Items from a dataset
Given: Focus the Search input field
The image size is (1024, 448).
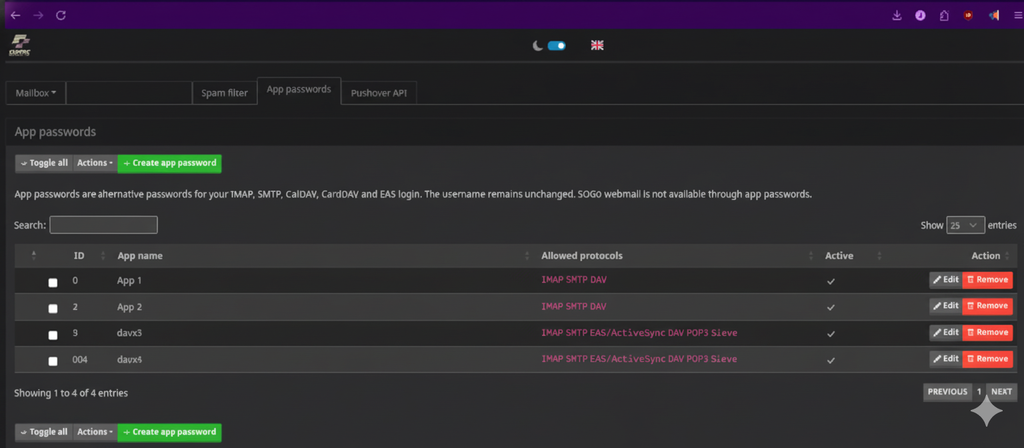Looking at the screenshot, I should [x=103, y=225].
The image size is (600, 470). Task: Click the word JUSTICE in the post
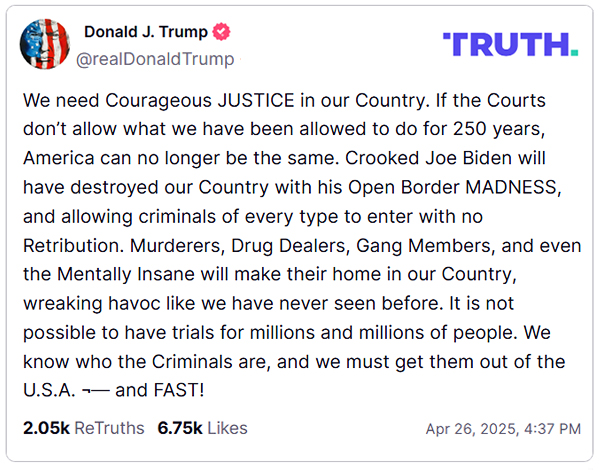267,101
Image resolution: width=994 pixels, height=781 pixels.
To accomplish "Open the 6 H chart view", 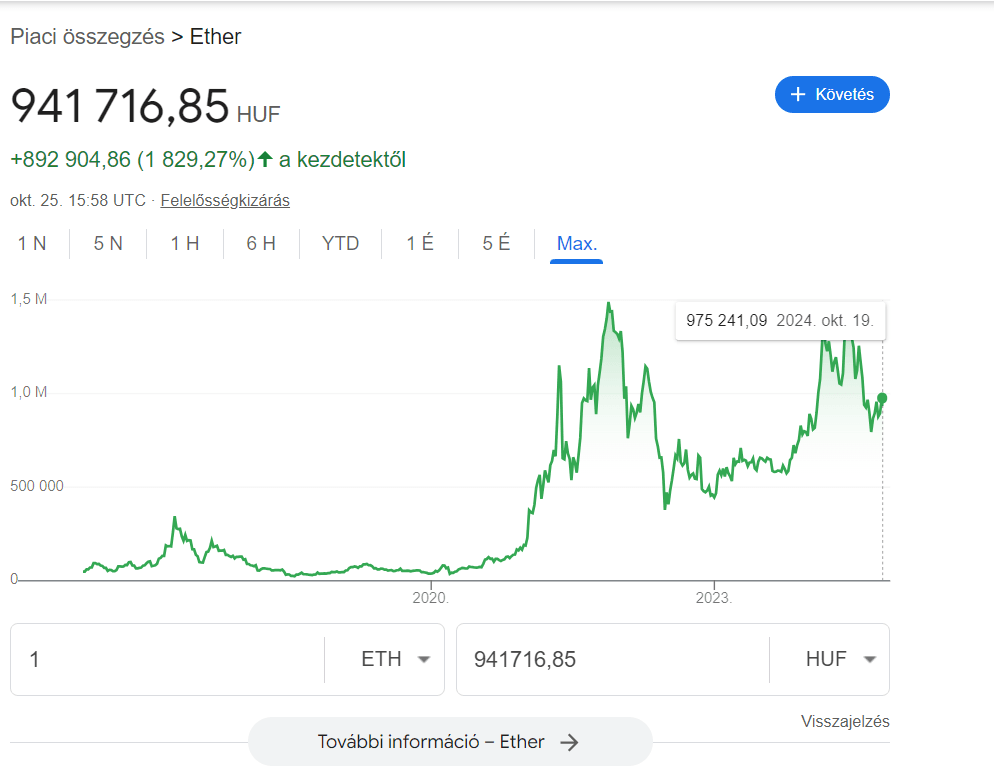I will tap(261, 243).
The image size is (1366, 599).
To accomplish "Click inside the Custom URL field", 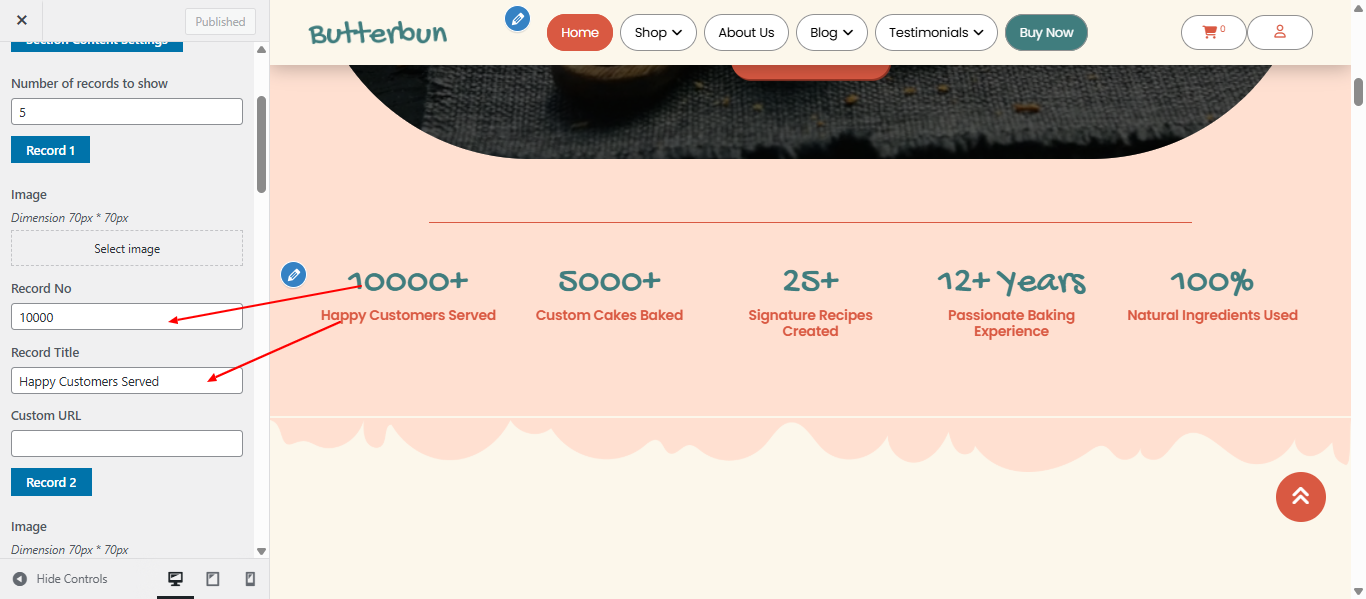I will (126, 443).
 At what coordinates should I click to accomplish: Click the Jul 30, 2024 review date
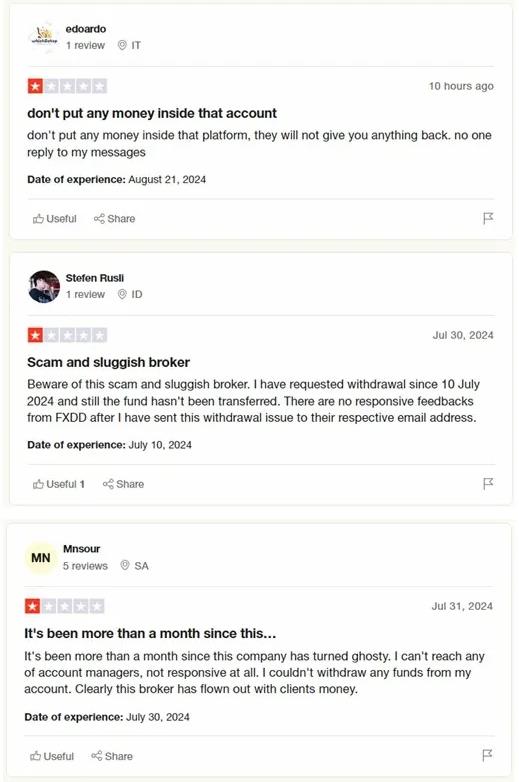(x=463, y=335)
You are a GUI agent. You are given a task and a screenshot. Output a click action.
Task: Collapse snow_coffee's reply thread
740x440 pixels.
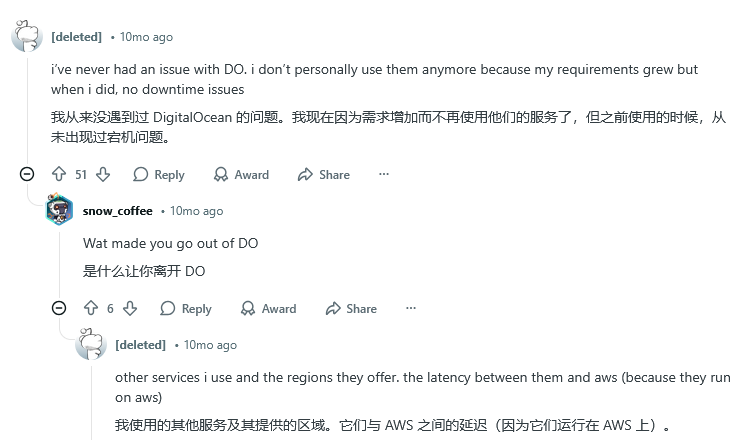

---

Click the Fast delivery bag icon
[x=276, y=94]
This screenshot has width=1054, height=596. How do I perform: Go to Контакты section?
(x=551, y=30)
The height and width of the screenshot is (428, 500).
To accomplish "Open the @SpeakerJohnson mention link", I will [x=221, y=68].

--

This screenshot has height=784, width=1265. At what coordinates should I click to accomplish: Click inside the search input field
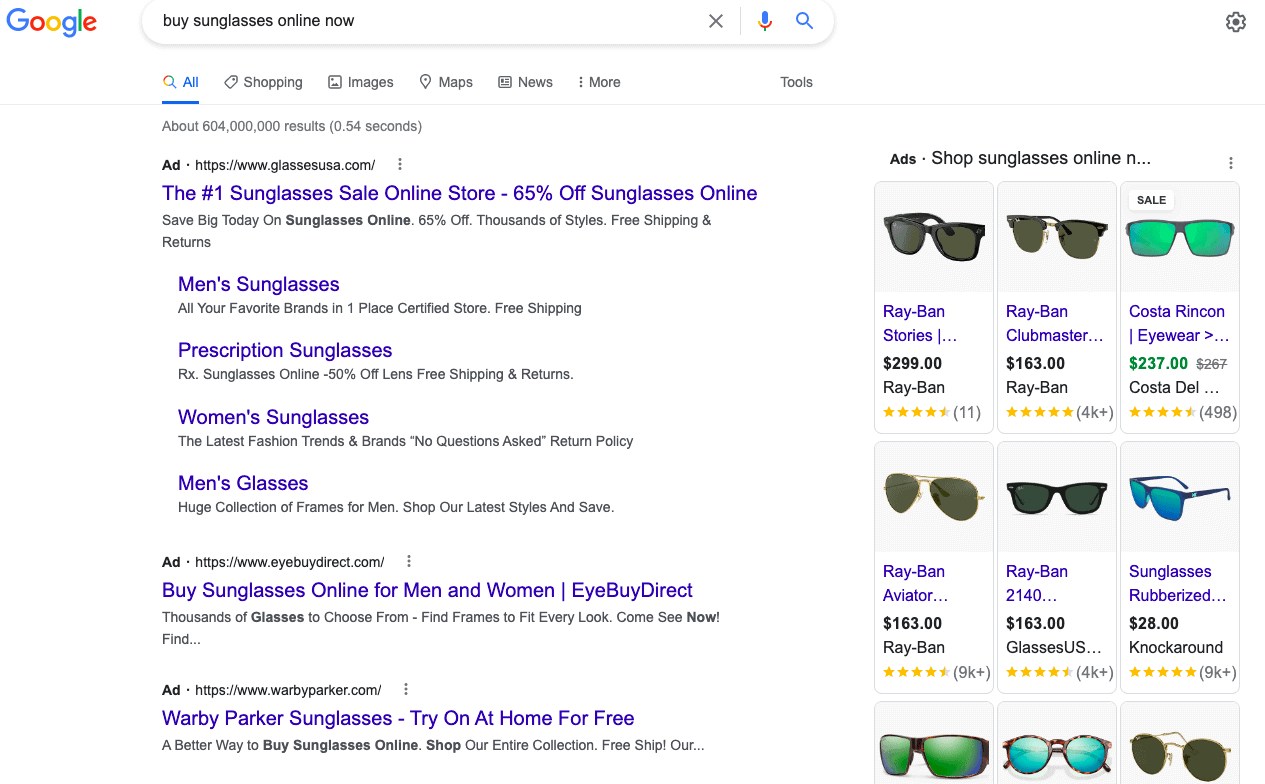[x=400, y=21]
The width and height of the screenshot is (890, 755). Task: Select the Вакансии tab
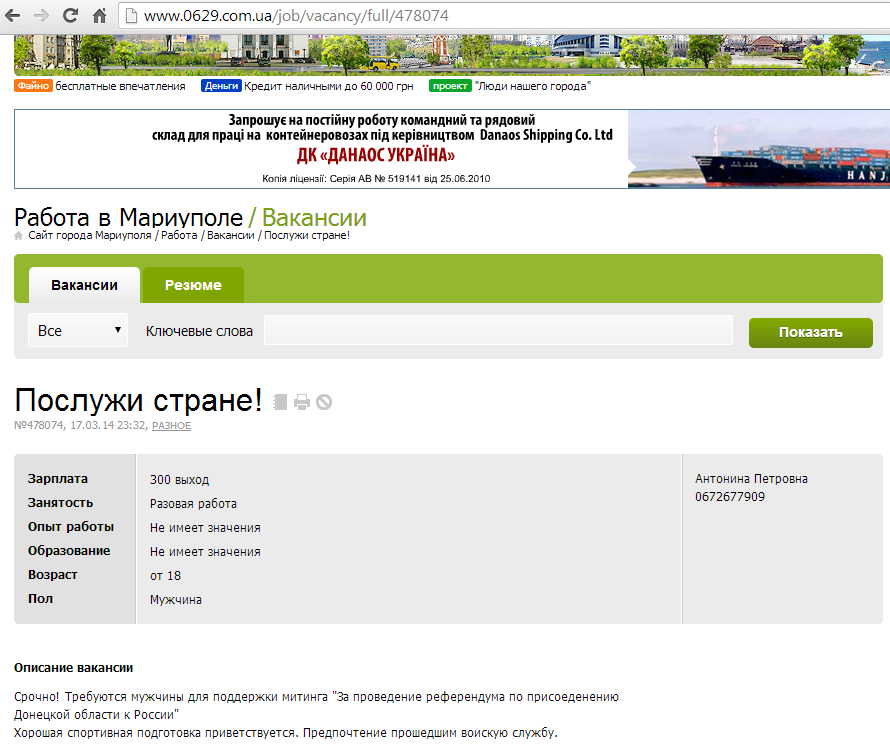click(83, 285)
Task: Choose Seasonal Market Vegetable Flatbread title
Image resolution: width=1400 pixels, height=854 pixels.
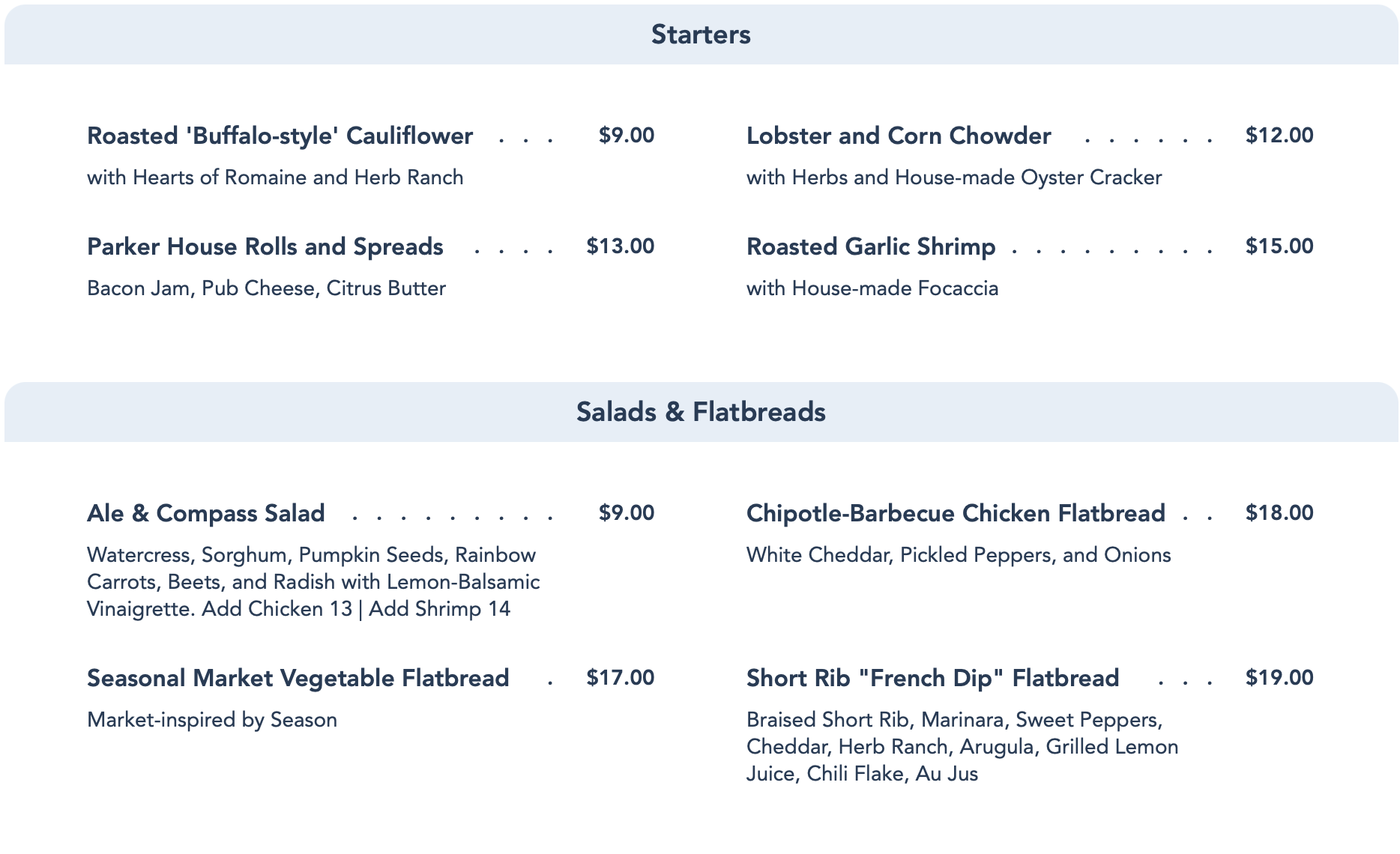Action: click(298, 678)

## What you are asked to do:
Among the records above, extract exactly the lines from the line with "Task: Collapse snow_coffee's reply thread" to the line with "740x440 pixels.", both lines included, and leave out the rest.

## Expected answer:
Task: Collapse snow_coffee's reply thread
740x440 pixels.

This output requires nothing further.